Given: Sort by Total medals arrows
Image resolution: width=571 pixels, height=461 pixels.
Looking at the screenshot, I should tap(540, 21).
..............................
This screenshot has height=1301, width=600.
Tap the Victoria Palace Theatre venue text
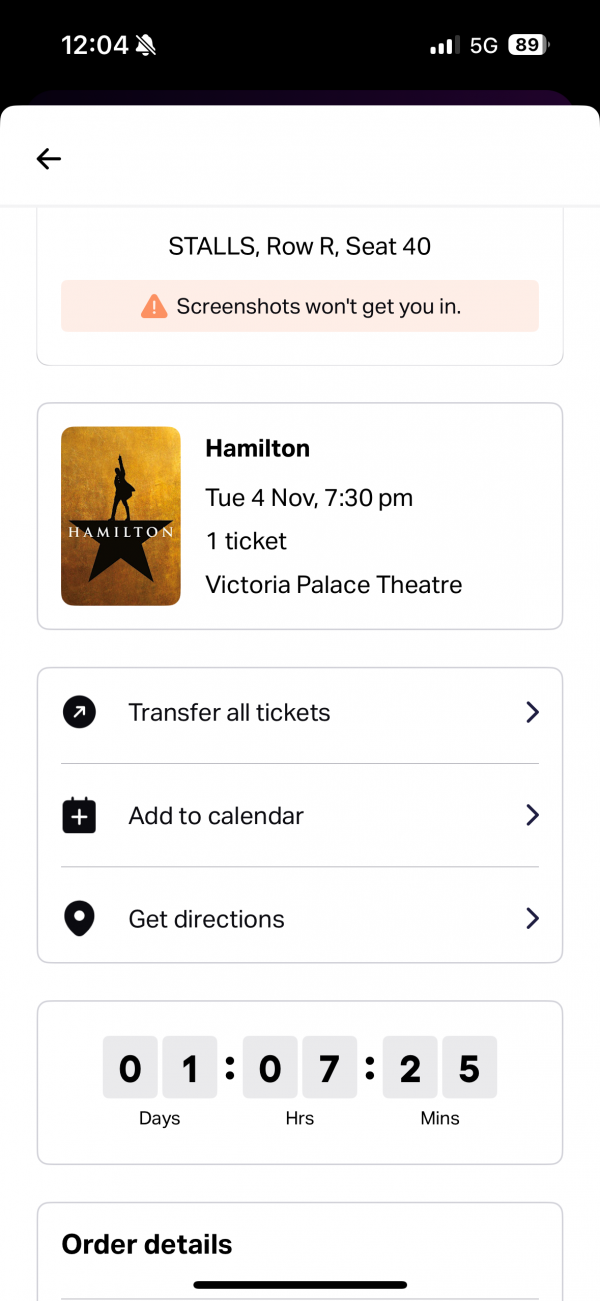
..............................
◆ **EXERCISE GOAL**
The lines above from the one with "This screenshot has height=1301, width=600." through the one with "Tap the Victoria Palace Theatre venue text" are to be duplicated exactly, ends included, with nothing added.

◆ **ANSWER AREA**
This screenshot has height=1301, width=600.
Tap the Victoria Palace Theatre venue text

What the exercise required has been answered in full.